» **The problem**: Working from the entries that follow, transcribe exactly and only the lines from the one with "The image size is (695, 664)." through the last, pictures excluded.

» **Data**:

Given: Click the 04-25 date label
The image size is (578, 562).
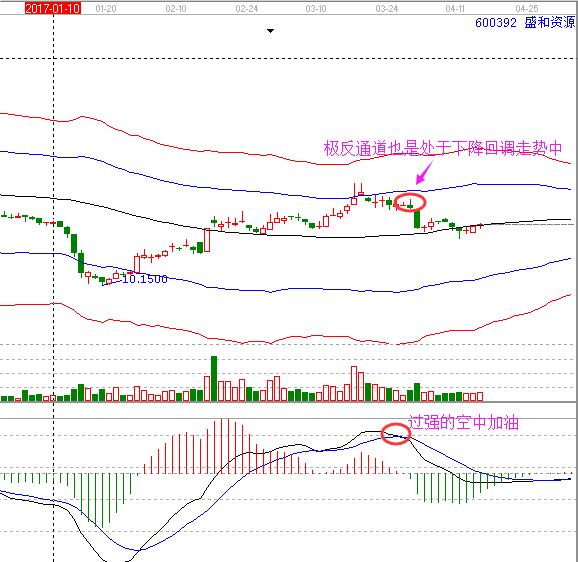Looking at the screenshot, I should pos(527,8).
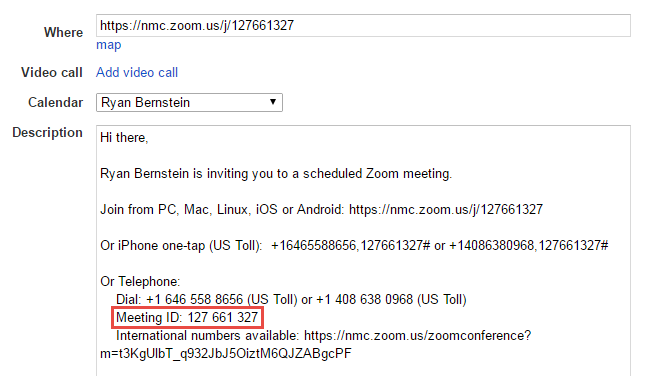649x376 pixels.
Task: Click the Add video call link
Action: [x=137, y=72]
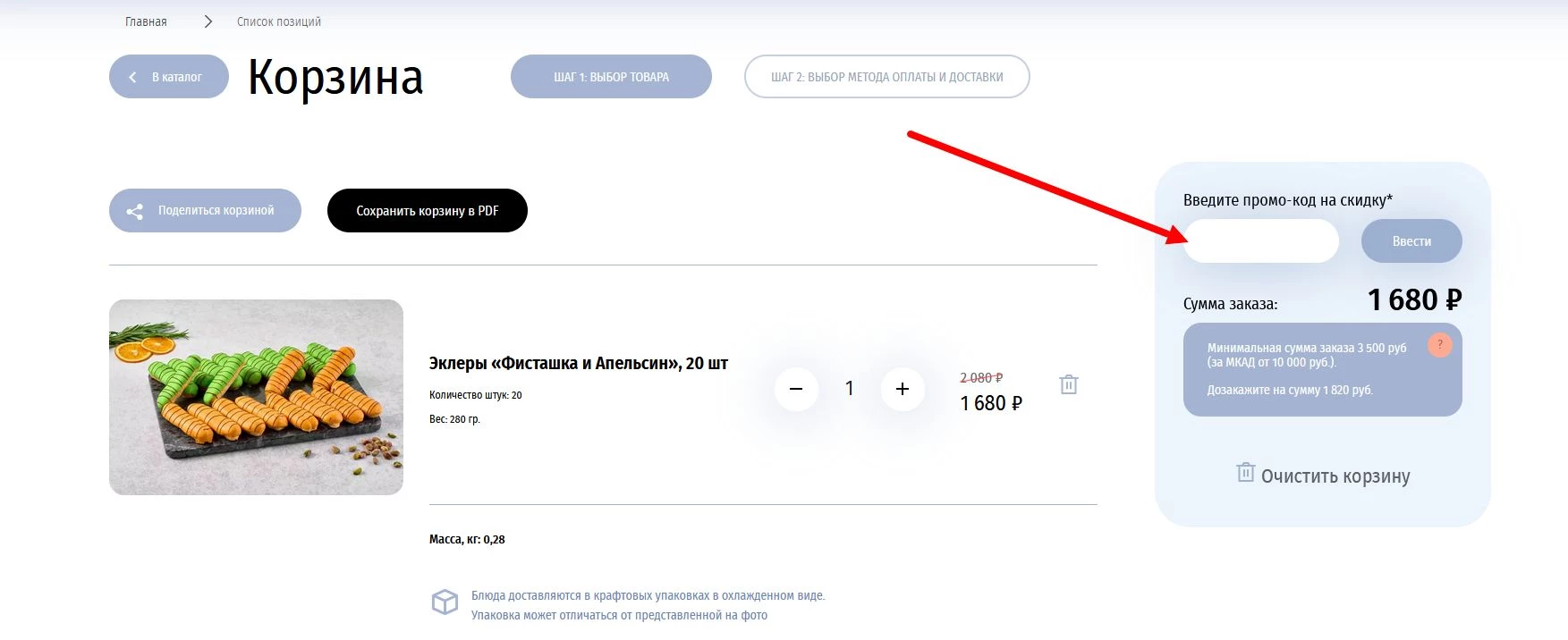The width and height of the screenshot is (1568, 640).
Task: Click the breadcrumb arrow after Главная
Action: (x=208, y=21)
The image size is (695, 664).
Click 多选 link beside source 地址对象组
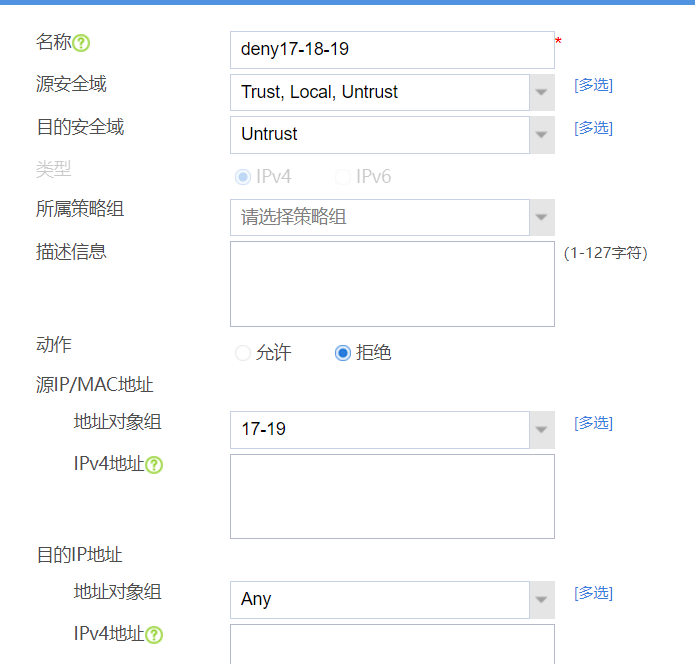[x=593, y=423]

» **Your solution**:
The image size is (695, 664).
Click 多选 link beside source 地址对象组
[x=593, y=423]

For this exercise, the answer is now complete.